De acordo com o texto sobre o sistema tributário brasileiro, qual é a carga de impostos do Brasil em relação ao PIB?

_Texto de apoio:_
──────

A maioria de nós, que nos autoproclamamos classe média (embora quem ganhe acima de R$ 5.700 por mês pertença aos 5% mais ricos da população), reclama dos altos impostos. E malandramente fingimos não saber que, para o país se tornar mais justo, deveríamos pagar muito mais.

O sistema tributário é uma das grandes máquinas de criação de desigualdade no Brasil. Nossa carga de impostos é de país desenvolvido (32% do PIB, contra a média de 34,3% na OCDE), mas nossa estrutura tributária é horrivelmente iníqua: taxamos muito o consumo e a massa salarial, e bem menos a renda e os lucros. O resultado disso é que penalizamos os assalariados e pobres (cuja maior parte da renda é gasta no consumo), enquanto aliviamos a barra dos mais ricos. Nos países desenvolvidos, ao contrário, o peso maior está na renda e nos lucros.

──────

_Listagem fornecida:_
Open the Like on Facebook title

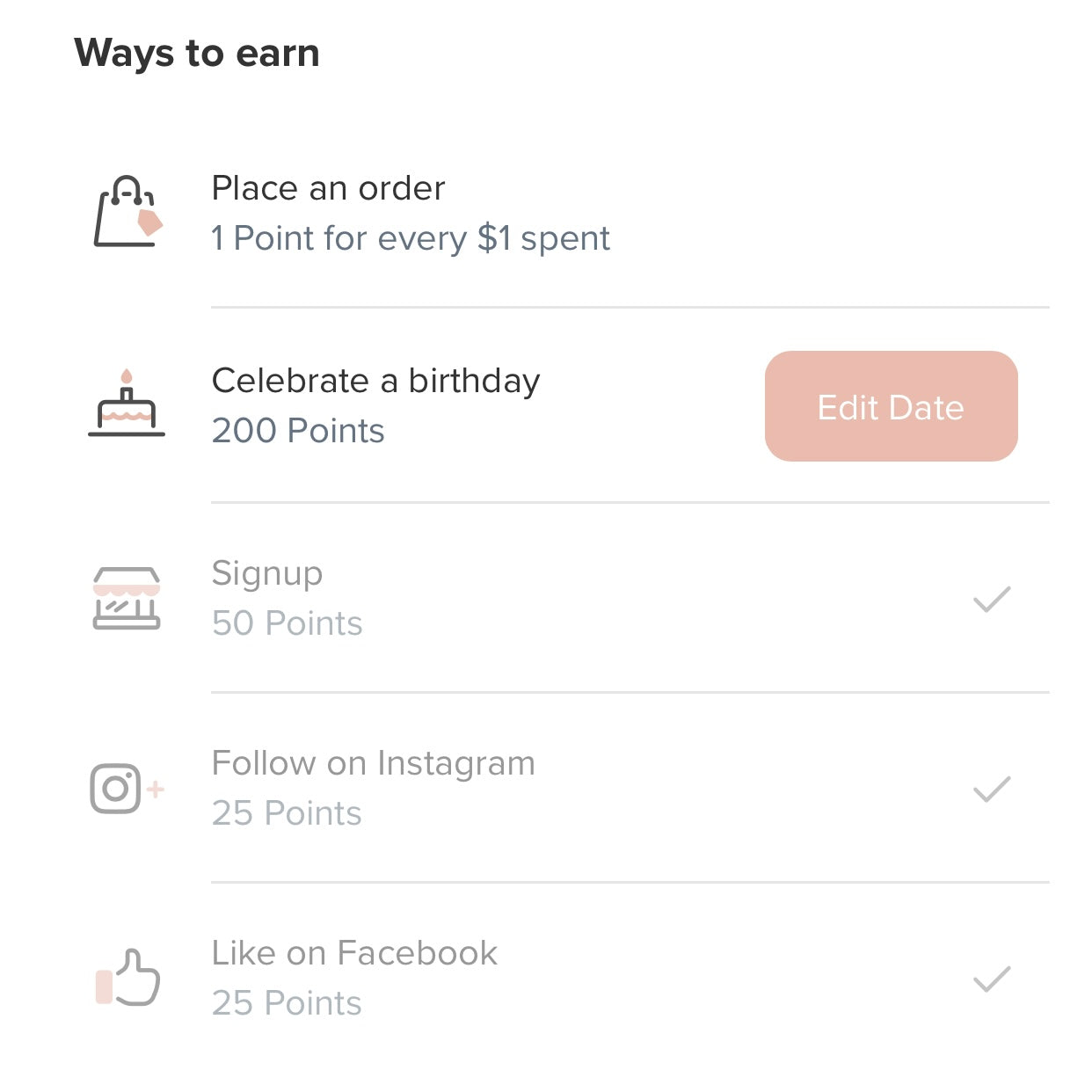354,953
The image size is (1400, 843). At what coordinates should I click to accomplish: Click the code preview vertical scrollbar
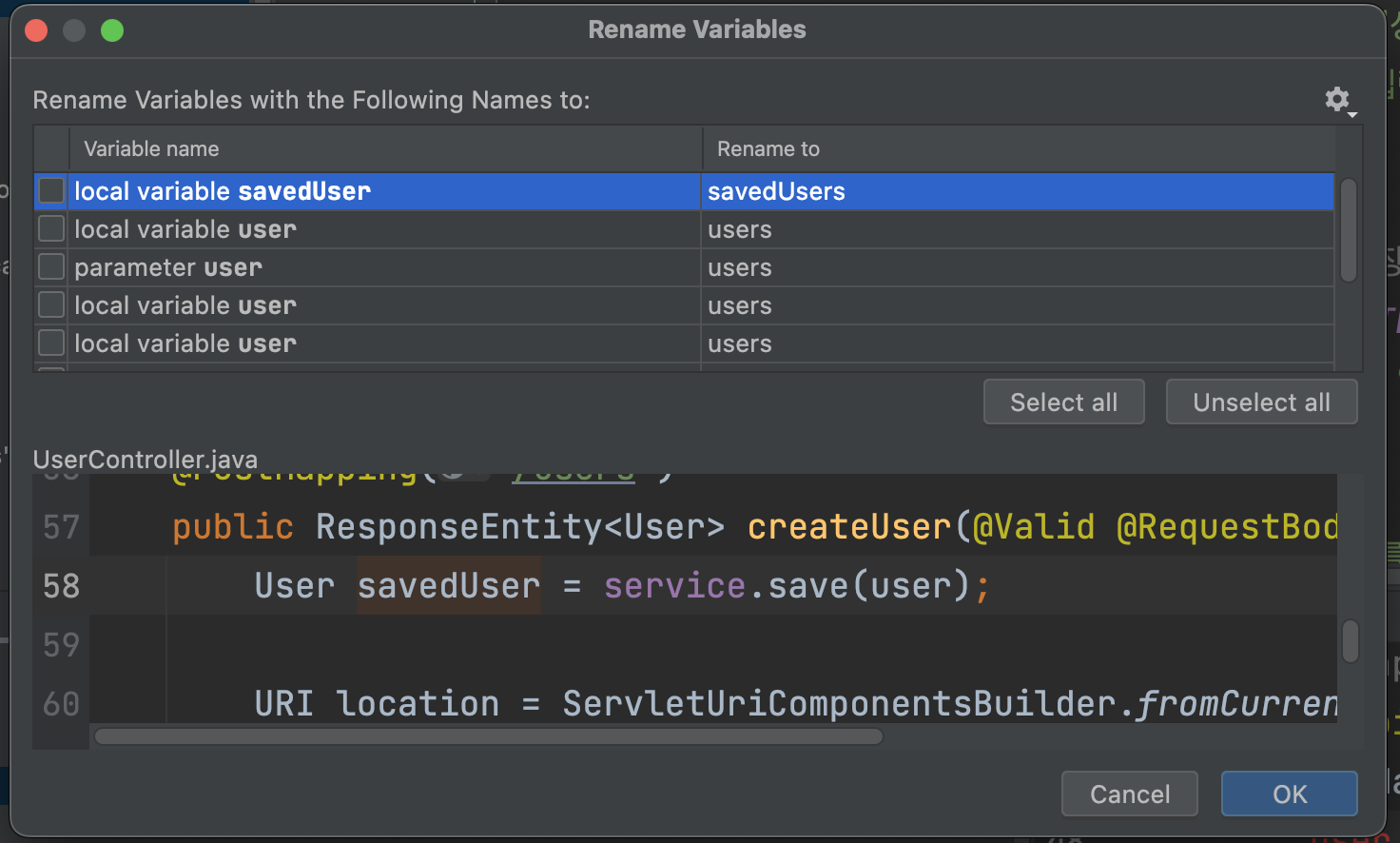[x=1350, y=641]
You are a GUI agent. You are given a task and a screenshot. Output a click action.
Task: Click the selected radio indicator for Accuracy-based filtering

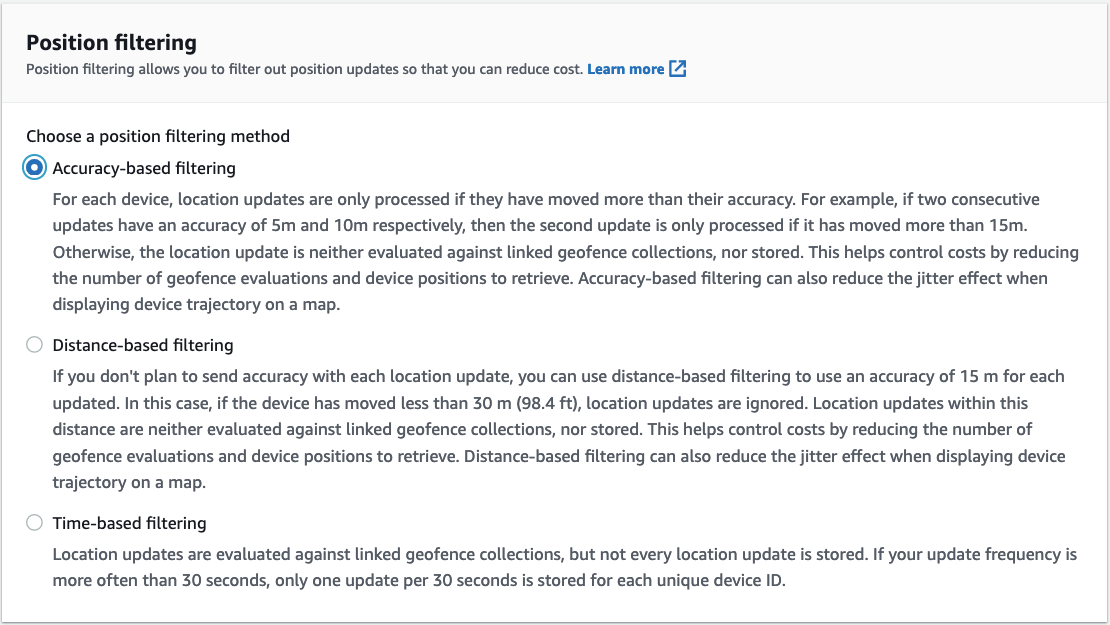coord(33,168)
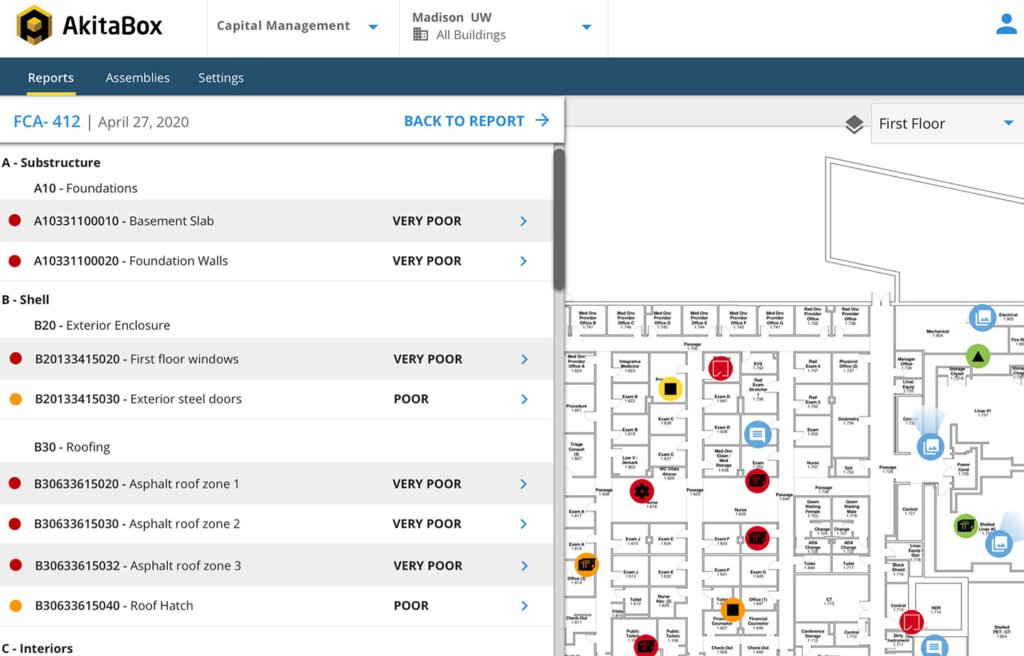
Task: Click the yellow square pin near Exam B
Action: click(671, 388)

──────

_Resolução:_
32% do PIB.